> **What to work on**
[a] From the QUERYGEN description, return the text between "The system is" and "ease of maintenance.", inclusive.
[b] Rewrite the paragraph of the QUERYGEN description that begins "A natural language to SQL converter" in a shorter form, keeping its main facts.

A natural language to SQL converter using GPT-4o-mini and semantic search. This project provides a web interface where users can input queries in plain English and receive generated SQL queries with their results.
The system is implemented using a modular microservice architecture comprising the following components:
-
Client (Next.js):
Provides a user-friendly web interface to input queries in natural language and display results. -
Server (Node.js):
Handles the generation of SQL queries using the GPT-4o-mini model, manages prompt engineering, and coordinates communication between services. -
Python Server (Flask):
Computes the semantic similarity between the user query and database rows using theall-MiniLM-L6-v2embedding model to select relevant context for SQL generation.
This architecture enables clear separation of concerns, scalability, and ease of maintenance.
Follow these steps to set up and run the QUERYGEN application on your local machine.
git clone https://github.com/suyashvsingh/QUERYGEN
Inside the QUERYGEN directory, create a .env file with the following content:
OPENAI_API_KEY=your_openai_api_key_here
MODEL=gpt-4o-mini
Replace your_openai_api_key_here with your actual OpenAI API key.

> **Recorded data**

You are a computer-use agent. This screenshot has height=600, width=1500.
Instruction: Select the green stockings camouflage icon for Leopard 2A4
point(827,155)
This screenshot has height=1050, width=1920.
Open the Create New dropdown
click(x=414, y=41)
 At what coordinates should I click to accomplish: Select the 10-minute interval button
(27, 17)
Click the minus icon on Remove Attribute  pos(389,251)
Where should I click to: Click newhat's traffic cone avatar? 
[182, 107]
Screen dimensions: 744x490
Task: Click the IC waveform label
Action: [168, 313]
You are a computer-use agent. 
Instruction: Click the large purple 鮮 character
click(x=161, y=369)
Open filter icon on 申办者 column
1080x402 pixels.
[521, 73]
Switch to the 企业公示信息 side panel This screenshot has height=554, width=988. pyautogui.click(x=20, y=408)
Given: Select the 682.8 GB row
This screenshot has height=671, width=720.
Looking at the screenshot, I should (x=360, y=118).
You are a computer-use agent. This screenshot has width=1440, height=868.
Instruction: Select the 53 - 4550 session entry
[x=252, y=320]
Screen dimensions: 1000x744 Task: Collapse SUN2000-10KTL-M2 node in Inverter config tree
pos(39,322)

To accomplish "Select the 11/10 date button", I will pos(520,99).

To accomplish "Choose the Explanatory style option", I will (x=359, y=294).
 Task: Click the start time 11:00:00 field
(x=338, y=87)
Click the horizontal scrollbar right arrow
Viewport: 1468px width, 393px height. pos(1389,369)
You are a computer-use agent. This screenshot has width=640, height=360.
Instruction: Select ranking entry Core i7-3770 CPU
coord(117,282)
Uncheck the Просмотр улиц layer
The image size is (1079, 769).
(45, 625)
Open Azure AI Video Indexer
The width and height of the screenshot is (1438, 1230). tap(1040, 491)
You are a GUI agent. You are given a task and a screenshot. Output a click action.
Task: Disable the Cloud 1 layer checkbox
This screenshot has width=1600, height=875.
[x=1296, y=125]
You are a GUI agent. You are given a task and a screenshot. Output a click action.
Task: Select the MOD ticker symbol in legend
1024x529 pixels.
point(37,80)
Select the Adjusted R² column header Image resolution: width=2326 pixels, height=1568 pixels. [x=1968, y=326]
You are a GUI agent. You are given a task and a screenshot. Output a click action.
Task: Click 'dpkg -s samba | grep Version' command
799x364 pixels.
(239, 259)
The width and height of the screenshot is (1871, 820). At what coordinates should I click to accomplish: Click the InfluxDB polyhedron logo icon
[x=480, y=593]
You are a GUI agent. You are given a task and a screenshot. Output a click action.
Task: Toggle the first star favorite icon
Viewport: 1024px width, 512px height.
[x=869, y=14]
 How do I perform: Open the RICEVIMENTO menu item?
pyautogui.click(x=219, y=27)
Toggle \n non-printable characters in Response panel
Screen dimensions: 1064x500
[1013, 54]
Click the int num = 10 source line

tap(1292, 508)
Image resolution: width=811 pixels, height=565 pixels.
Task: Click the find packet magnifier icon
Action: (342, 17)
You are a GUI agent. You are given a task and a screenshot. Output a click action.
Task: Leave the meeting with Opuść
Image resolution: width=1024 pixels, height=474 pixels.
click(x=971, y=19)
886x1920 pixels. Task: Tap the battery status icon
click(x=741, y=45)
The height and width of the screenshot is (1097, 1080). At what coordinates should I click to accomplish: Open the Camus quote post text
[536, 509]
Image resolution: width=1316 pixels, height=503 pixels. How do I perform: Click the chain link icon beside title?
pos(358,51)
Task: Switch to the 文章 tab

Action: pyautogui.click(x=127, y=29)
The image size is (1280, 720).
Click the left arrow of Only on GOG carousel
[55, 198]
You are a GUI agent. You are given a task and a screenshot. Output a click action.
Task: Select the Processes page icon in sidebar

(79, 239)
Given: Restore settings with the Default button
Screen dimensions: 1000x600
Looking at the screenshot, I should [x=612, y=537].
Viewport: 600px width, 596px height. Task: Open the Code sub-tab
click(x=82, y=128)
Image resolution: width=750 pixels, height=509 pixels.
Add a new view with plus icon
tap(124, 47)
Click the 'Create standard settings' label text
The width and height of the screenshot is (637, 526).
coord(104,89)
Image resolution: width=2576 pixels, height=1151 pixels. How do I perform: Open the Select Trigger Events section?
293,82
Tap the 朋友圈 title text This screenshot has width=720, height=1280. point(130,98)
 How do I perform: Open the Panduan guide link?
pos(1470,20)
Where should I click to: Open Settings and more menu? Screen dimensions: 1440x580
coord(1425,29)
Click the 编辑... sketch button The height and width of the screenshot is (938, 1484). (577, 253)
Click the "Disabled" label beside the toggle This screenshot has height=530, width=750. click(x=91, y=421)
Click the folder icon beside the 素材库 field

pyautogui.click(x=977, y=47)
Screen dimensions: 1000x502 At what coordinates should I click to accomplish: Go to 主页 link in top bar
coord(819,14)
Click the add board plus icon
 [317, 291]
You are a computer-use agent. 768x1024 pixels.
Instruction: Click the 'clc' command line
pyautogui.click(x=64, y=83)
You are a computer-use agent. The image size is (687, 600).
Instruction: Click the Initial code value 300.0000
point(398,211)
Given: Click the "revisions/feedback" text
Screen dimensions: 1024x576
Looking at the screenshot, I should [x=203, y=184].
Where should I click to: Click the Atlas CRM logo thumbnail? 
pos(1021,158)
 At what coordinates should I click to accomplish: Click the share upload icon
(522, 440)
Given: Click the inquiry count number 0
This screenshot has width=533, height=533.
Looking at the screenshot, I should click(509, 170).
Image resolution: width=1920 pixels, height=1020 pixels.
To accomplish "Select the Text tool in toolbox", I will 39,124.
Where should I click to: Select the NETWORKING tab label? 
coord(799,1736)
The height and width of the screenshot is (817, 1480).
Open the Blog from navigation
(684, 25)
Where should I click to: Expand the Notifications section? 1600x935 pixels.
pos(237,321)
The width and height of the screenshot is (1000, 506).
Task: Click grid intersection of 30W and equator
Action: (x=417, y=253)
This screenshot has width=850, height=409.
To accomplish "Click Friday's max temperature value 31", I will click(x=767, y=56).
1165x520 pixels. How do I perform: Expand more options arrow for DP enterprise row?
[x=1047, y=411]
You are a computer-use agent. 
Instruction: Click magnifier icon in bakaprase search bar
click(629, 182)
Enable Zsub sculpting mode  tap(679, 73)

> **Results by task**
[a]
The system is implemented using a modular microservice architecture comprising the following components:
-
Client (Next.js):
Provides a user-friendly web interface to input queries in natural language and display results. -
Server (Node.js):
Handles the generation of SQL queries using the GPT-4o-mini model, manages prompt engineering, and coordinates communication between services. -
Python Server (Flask):
Computes the semantic similarity between the user query and database rows using theall-MiniLM-L6-v2embedding model to select relevant context for SQL generation.
This architecture enables clear separation of concerns, scalability, and ease of maintenance.

[b] This natural-language-to-SQL converter uses GPT-4o-mini and semantic search. Its web interface takes plain-English queries and returns the generated SQL along with the query results.